— begin INPUT FOR THIS TASK —

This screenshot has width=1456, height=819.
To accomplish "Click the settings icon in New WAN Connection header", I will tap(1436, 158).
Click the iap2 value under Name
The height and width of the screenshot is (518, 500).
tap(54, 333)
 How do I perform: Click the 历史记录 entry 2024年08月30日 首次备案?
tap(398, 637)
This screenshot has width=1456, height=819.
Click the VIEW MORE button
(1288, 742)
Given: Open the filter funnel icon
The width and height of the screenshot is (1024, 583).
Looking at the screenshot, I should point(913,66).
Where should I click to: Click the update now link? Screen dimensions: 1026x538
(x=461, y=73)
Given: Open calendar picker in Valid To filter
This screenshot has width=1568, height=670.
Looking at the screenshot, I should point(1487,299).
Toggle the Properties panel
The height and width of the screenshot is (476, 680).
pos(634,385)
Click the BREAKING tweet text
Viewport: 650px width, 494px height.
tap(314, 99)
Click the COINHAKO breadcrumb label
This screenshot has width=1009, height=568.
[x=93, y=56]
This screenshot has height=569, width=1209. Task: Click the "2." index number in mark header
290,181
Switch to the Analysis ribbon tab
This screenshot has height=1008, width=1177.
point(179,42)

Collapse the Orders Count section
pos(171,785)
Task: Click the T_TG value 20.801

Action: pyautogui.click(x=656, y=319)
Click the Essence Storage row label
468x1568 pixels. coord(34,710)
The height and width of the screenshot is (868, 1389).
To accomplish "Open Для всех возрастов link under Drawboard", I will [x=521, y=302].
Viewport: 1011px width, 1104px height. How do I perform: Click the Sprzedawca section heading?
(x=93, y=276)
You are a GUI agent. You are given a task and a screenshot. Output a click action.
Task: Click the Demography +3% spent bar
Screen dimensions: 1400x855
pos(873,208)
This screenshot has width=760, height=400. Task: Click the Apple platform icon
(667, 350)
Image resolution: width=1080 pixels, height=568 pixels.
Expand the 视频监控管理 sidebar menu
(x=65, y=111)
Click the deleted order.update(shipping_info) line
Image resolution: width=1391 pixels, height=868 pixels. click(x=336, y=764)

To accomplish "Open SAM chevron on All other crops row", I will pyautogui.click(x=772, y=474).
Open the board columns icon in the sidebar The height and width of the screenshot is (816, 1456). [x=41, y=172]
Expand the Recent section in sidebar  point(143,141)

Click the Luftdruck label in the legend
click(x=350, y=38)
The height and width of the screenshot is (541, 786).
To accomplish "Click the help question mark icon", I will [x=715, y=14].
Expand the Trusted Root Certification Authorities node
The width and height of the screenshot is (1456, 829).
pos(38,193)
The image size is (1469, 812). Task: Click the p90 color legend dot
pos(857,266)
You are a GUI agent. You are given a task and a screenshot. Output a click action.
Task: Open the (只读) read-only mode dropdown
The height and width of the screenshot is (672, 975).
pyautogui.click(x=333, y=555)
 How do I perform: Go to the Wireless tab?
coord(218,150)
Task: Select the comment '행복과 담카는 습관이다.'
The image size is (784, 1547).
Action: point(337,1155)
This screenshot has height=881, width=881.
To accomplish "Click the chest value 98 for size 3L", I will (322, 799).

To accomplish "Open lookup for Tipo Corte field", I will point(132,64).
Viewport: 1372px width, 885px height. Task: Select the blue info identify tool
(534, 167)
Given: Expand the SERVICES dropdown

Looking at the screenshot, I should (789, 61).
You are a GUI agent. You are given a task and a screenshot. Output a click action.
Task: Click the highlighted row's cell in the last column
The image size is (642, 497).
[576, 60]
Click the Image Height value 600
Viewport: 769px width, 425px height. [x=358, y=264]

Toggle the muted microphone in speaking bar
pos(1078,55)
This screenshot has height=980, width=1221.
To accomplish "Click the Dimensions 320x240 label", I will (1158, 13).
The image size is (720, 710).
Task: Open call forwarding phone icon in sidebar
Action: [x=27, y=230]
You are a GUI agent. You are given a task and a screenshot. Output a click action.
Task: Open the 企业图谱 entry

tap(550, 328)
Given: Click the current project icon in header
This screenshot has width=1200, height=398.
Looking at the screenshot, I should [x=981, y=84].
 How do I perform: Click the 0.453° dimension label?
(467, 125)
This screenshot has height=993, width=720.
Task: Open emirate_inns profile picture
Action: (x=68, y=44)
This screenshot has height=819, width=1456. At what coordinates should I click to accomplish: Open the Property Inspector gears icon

— end INPUT FOR THIS TASK —

PROBLEM REQUIREMENTS:
Could you repeat, word for word, everything from the start of the records down to the line containing "pos(873,208)", with both of those ends included?

IN RESPONSE:
This screenshot has width=1456, height=819.
To accomplish "Click the settings icon in New WAN Connection header", I will tap(1436, 158).
Click the iap2 value under Name
The height and width of the screenshot is (518, 500).
tap(54, 333)
 How do I perform: Click the 历史记录 entry 2024年08月30日 首次备案?
tap(398, 637)
This screenshot has width=1456, height=819.
Click the VIEW MORE button
(1288, 742)
Given: Open the filter funnel icon
The width and height of the screenshot is (1024, 583).
Looking at the screenshot, I should point(913,66).
Where should I click to: Click the update now link? Screen dimensions: 1026x538
(x=461, y=73)
Given: Open calendar picker in Valid To filter
This screenshot has width=1568, height=670.
Looking at the screenshot, I should point(1487,299).
Toggle the Properties panel
The height and width of the screenshot is (476, 680).
pos(634,385)
Click the BREAKING tweet text
Viewport: 650px width, 494px height.
tap(314, 99)
Click the COINHAKO breadcrumb label
This screenshot has width=1009, height=568.
[x=93, y=56]
This screenshot has height=569, width=1209. Task: Click the "2." index number in mark header
290,181
Switch to the Analysis ribbon tab
This screenshot has height=1008, width=1177.
point(179,42)

Collapse the Orders Count section
pos(171,785)
Task: Click the T_TG value 20.801

Action: pyautogui.click(x=656, y=319)
Click the Essence Storage row label
468x1568 pixels. coord(34,710)
The height and width of the screenshot is (868, 1389).
To accomplish "Open Для всех возрастов link under Drawboard", I will [x=521, y=302].
Viewport: 1011px width, 1104px height. How do I perform: Click the Sprzedawca section heading?
(x=93, y=276)
You are a GUI agent. You are given a task and a screenshot. Output a click action.
Task: Click the Demography +3% spent bar
Screen dimensions: 1400x855
pos(873,208)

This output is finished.